● What you are asked to do
Reproduce the passage below on full-time mothering word for word, in its entirety.

● Reading text
◇ ◇ ◇ ◇ ◇ ◇ ◇

It hasn’t mattered that most women are perfectly happy to return to work or training when the kids were older: the thrust of the national discourse, for as long as I’m alive, has been that this full-time mothering lark is only for the dull and the unambitious, when the very opposite is true.
The left have always been too stupidly wedded to what they fail to recognise is a right-wing, profit-driven idea of progress to see that most mothers don’t relish the exhausting treadmill of being forced to rise in the dark and drop a small baby off at créche before sitting in traffic for an hour to get to work, and then repeating that all over again in the evening – with these Herculean efforts leaving just enough to pay your mortgage. The inevitable outcome has been fewer children and now a fertility crisis which means we may all be working until we’re 70.
Then there were the ferocious and wholly discriminatory economic penalties: Fianna Fáil, with one finger raised to Dev’s constitution, introduced tax individualisation which forced families where one parents was full-time at home to pay thousands every year in additional taxes.
Since the vast majority of parents at home are women, it is a punishment meted out to mothering, pure and simple. Yet there has been nothing but silence from the NWCI on that discrimination.
I’ve always found a great comradeship amongst mothers: whether working full-time, part-time or in the home. We’re all joined in that loose fellowship of muddling through the sleepless nights and the exhaustion and the general nagging worries – and, on the flipside, the sloppy kisses from toddlers and the special love of family wrapping around the special and unique joy your children bring.

◇ ◇ ◇ ◇ ◇ ◇ ◇

● Information shown
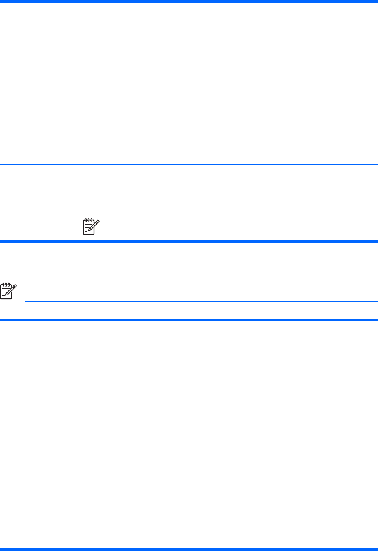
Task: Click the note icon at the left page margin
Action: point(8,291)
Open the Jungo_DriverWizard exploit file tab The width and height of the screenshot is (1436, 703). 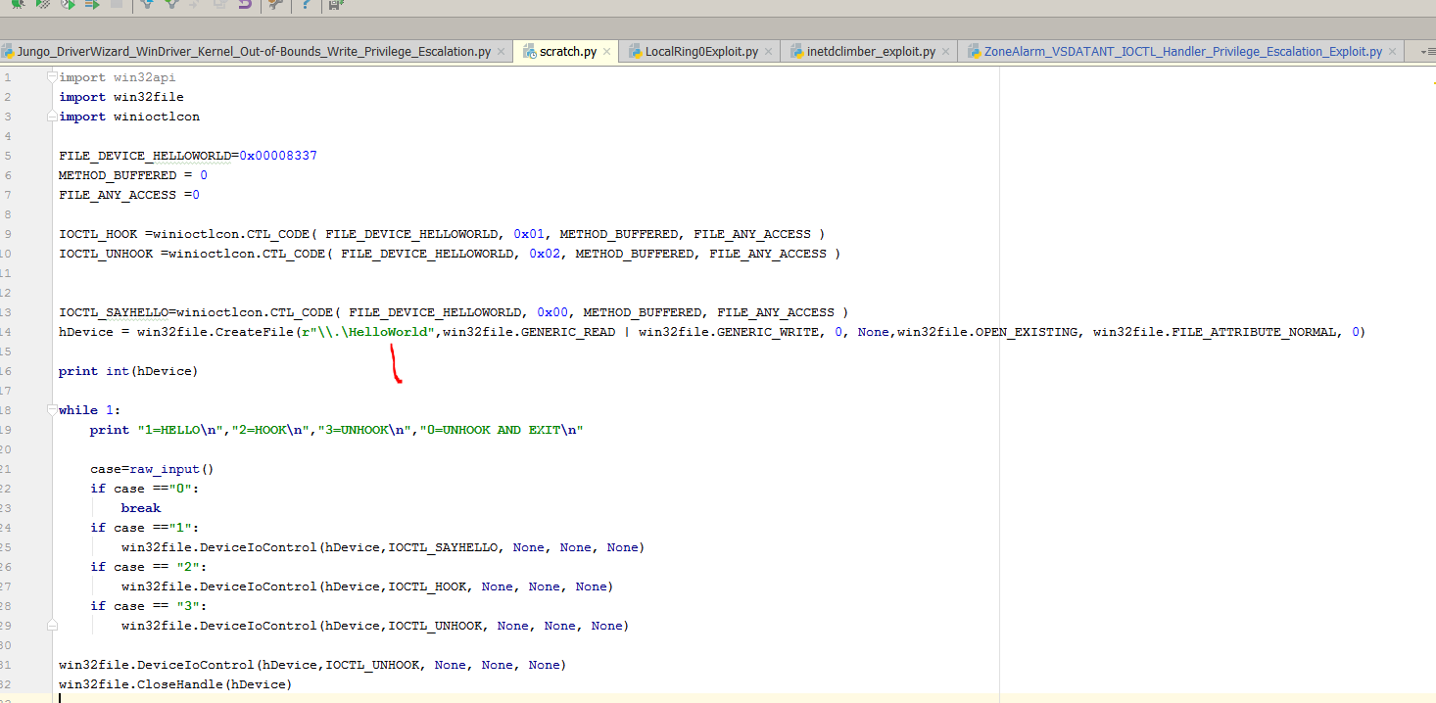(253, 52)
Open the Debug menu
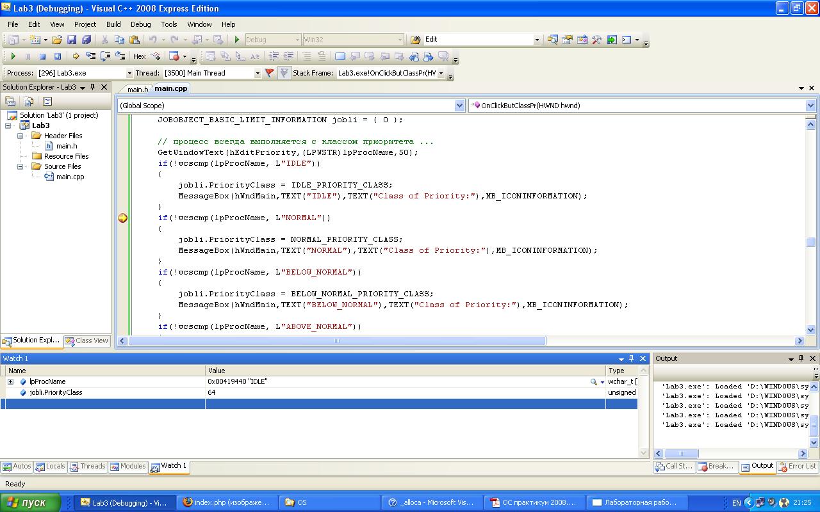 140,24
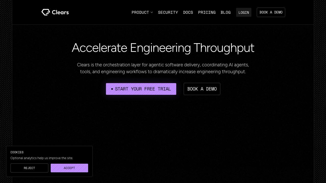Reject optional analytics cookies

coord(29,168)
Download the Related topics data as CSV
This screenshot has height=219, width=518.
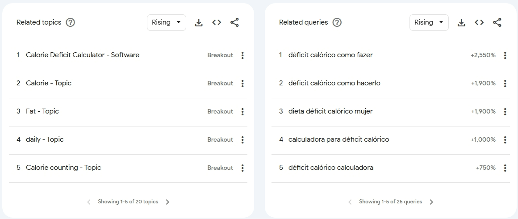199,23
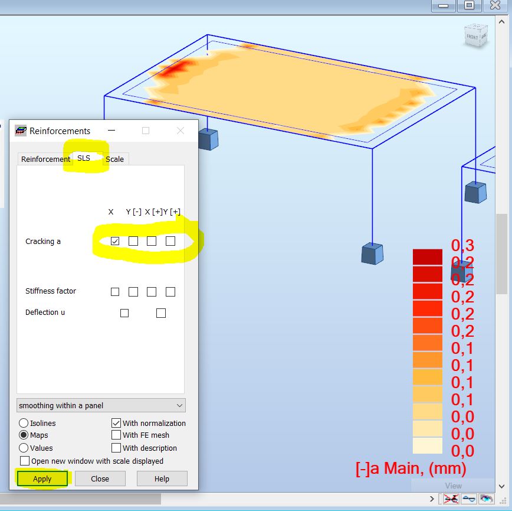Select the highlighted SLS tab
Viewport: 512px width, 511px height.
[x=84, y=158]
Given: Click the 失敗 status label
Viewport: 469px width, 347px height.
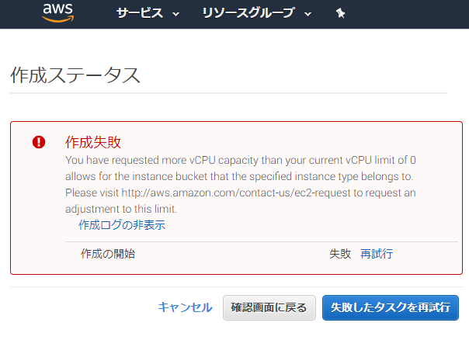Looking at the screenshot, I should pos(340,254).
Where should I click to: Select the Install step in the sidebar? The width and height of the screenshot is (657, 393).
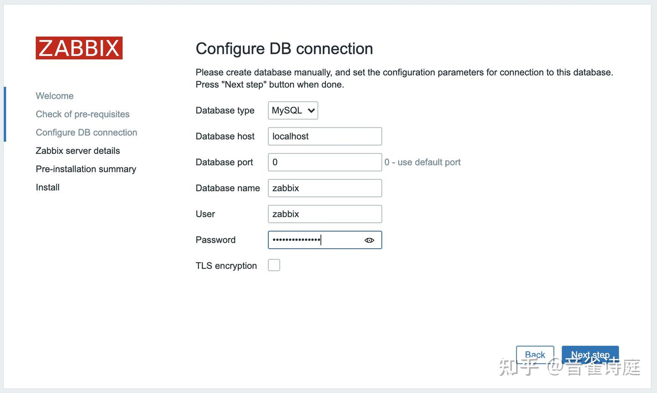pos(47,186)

◇ ◇ ◇ ◇ ◇ ◇ ◇

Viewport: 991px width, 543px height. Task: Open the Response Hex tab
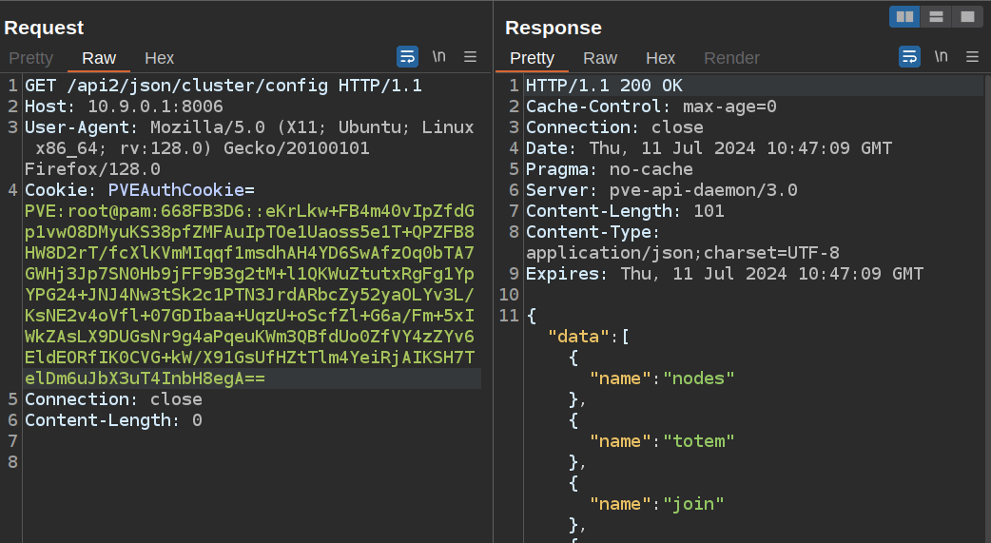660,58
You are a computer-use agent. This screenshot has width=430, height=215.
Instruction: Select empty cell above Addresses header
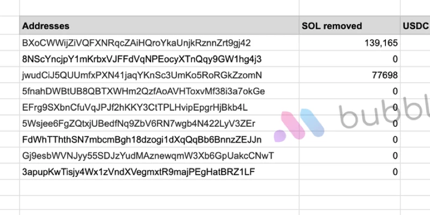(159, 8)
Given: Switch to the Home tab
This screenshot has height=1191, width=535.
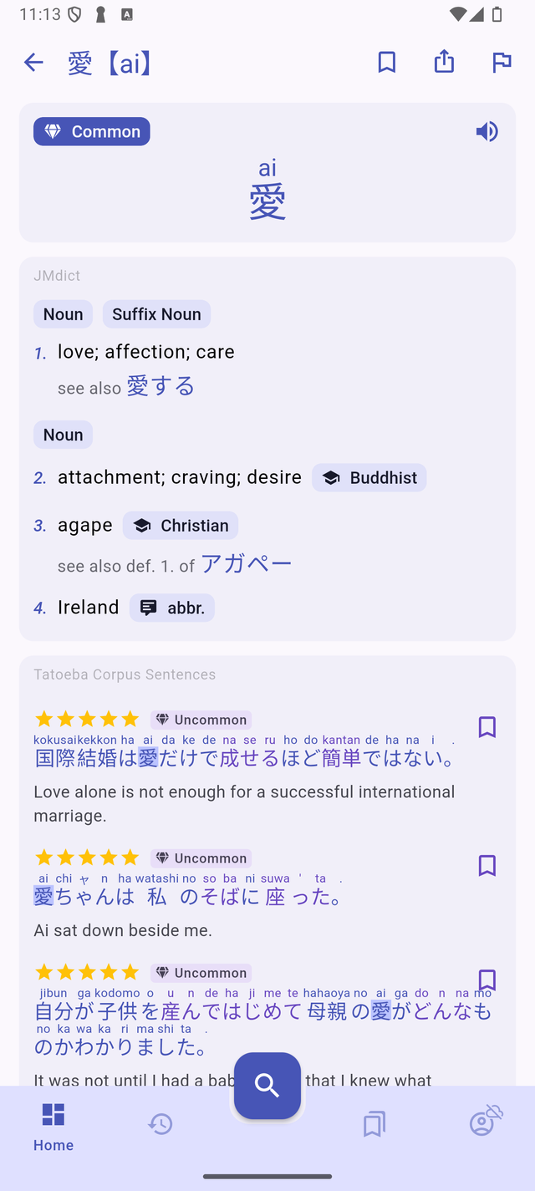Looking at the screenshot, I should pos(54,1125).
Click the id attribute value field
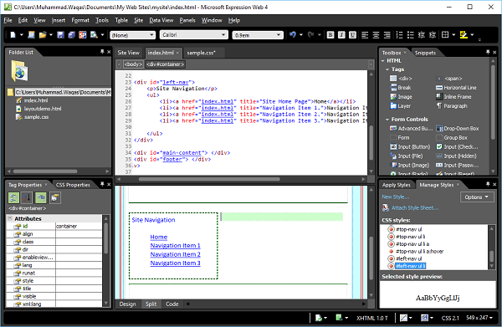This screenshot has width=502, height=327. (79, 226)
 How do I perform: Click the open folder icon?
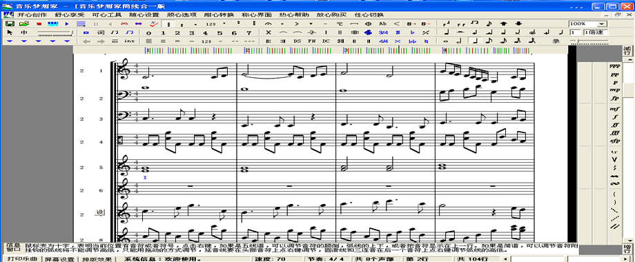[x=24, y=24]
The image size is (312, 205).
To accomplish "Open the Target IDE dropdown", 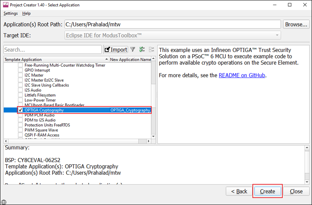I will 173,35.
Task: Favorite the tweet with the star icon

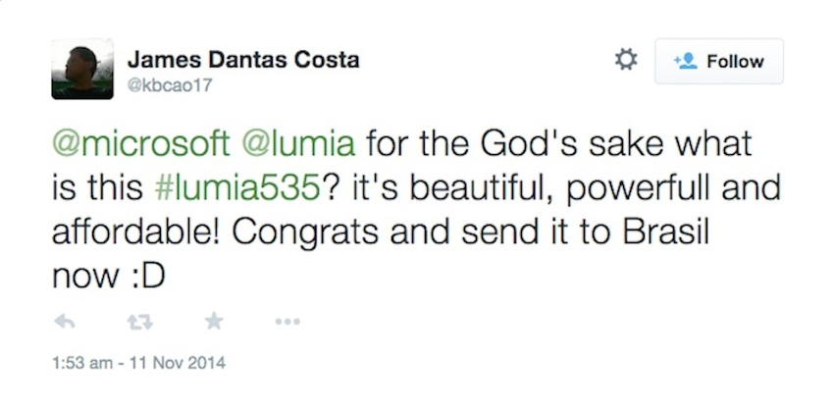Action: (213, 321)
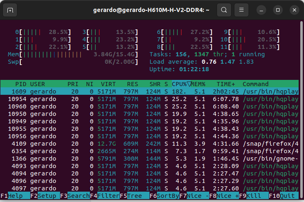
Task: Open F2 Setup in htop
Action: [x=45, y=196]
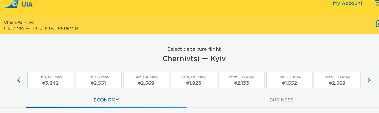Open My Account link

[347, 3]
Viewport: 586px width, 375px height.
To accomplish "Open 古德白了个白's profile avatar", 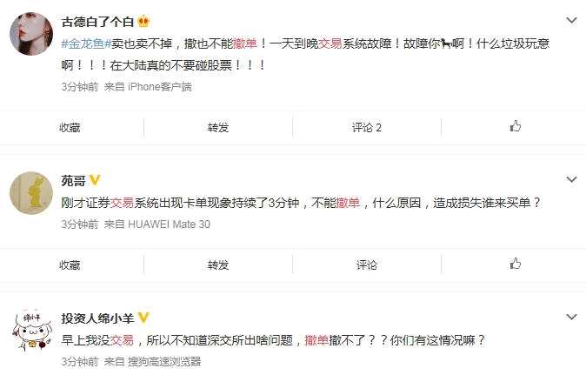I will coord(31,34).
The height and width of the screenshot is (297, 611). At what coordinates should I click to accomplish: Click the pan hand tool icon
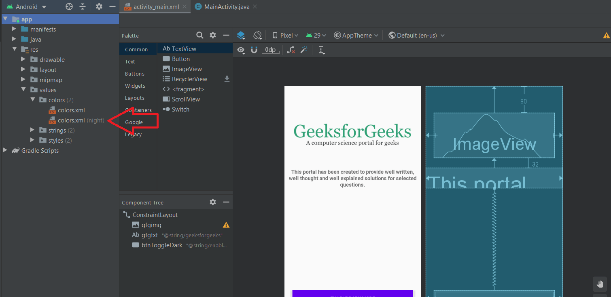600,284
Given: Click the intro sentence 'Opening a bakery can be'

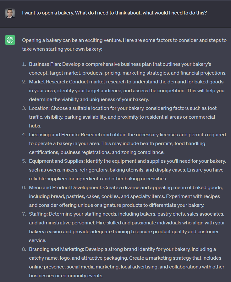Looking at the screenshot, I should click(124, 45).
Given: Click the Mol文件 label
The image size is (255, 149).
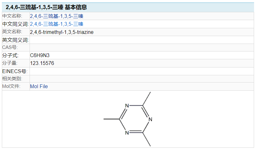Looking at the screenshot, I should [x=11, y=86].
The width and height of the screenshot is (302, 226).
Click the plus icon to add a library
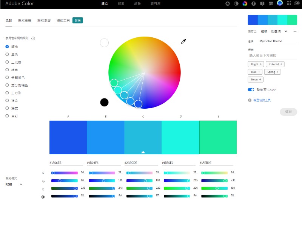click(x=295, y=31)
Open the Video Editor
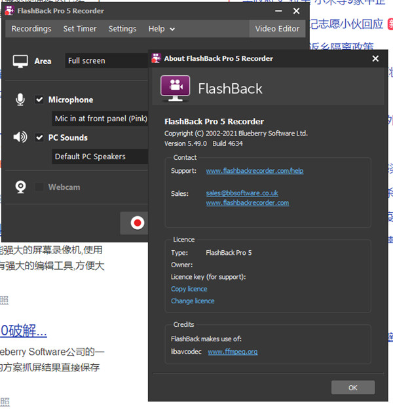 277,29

◇ ◇ ◇ ◇ ◇ ◇ ◇

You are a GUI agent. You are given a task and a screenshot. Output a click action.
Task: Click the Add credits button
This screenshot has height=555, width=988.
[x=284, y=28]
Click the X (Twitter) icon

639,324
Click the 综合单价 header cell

◇ ◇ ◇ ◇ ◇ ◇ ◇

● Written answer
It hasn’t mattered that most women are perfectly happy to return to work or training when the kids were older: the thrust of the national discourse, for as long as I’m alive, has been that this full-time mothering lark is only for the dull and the unambitious, when the very opposite is true.
The left have always been too stupidly wedded to what they fail to recognise is a right-wing, profit-driven idea of progress to see that most mothers don’t relish the exhausting treadmill of being forced to rise in the dark and drop a small baby off at créche before sitting in traffic for an hour to get to work, and then repeating that all over again in the evening – with these Herculean efforts leaving just enough to pay your mortgage. The inevitable outcome has been fewer children and now a fertility crisis which means we may all be working until we’re 70.
Then there were the ferocious and wholly discriminatory economic penalties: Fianna Fáil, with one finger raised to Dev’s constitution, introduced tax individualisation which forced families where one parents was full-time at home to pay thousands every year in additional taxes.
Since the vast majority of parents at home are women, it is a punishment meted out to mothering, pure and simple. Yet there has been nothing but silence from the NWCI on that discrimination.
I’ve always found a great comradeship amongst mothers: whether working full-time, part-time or in the home. We’re all joined in that loose fellowship of muddling through the sleepless nights and the exhaustion and the general nagging worries – and, on the flipside, the sloppy kisses from toddlers and the special love of family wrapping around the special and unique joy your children bring.